* **PROBLEM SET**
a – Decide whether each statement agrees with the post on fuzzy logic and image recognition below. Give yes or no for each, with the exact words from the post that settle it.
(i) The Mandelbrot quotation is taken from a review by J. W. Cannon in The American Mathematical Monthly.
(ii) The post treats degree of set membership as the same thing as probability.
(iii) Set L holds images of tigers.
b – Translate this sentence from the post on fuzzy logic and image recognition below into Spanish: "With fuzzy sets, every element in the universe of discussion has a "degree of set membership" in one or more sets."
c – Use the post on fuzzy logic and image recognition below to answer these questions:
(i) What is credited with demonstrating a new form of chess playing?
(ii) Between what two values does the degree of membership lie?
(iii) What does set T contain?

[start of DOCUMENT TEXT]

Many patterns of Nature are so irregular and fragmented, that, compared with Euclid — a term used in this work to denote all of standard geometry — Nature exhibits not simply a higher degree but an altogether different level of complexity … The existence of these patterns challenges us to study these forms that Euclid leaves aside as being "formless," to investigate the morphology of the "amorphous." - Benoit Mandelbrot, as quoted in a review of The Fractal Geometry of Nature by J. W. Cannon in The American Mathematical Monthly, Vol. 91, No. 9 (November 1984), p. 594Artificial intelligence requires a new way of thinking about both Nature and computation. Alpha Zero has demonstrated a fundamentally new form of chess playing that did not exist before. Its style of play has been described as alien, resembling neither the style of human play nor the style of classical machine play.
Fuzzy set theory (or fuzzy logic) is an alternative approach to standard set theory or "crisp" set theory. With fuzzy sets, every element in the universe of discussion has a "degree of set membership" in one or more sets. The degree of membership is a value between 0 and 1 that can, under certain conditions, be interpreted as a probability (it is a mistake to treat degree of set membership as identical with probability, however).
Let's consider the category of image-recognition - not merely machine image-recognition but the category, in general (including human or other image-recognition). Let us say we have two large sets of images T and L. T contains images of tigers shot from a wide variety of distances, angles and visual conditions. L has a similarly wide selection of images of lions.

[end of DOCUMENT TEXT]
[start of DATA EXTRACT]

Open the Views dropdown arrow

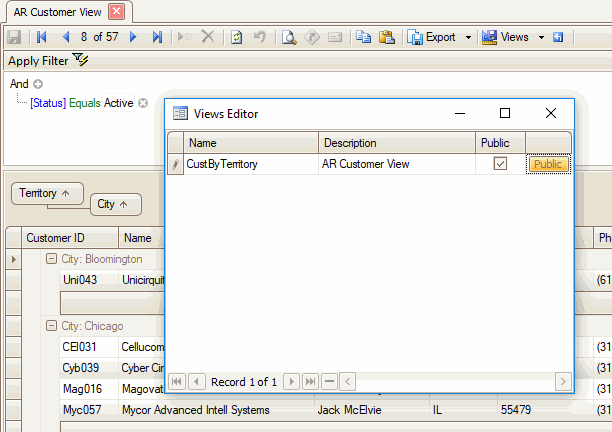point(541,37)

[end of DATA EXTRACT]

* **TASK-BY-TASK ANSWERS**
a –
(i) Yes: "as quoted in a review of The Fractal Geometry of Nature by J. W. Cannon in The American Mathematical Monthly"
(ii) No: "it is a mistake to treat degree of set membership as identical with probability, however"
(iii) No: "L has a similarly wide selection of images of lions."

b – Con los conjuntos difusos, cada elemento del universo de discusión tiene un «grado de pertenencia» a uno o más conjuntos.

c –
(i) Alpha Zero
(ii) Between 0 and 1
(iii) Images of tigers shot from a wide variety of distances, angles and visual conditions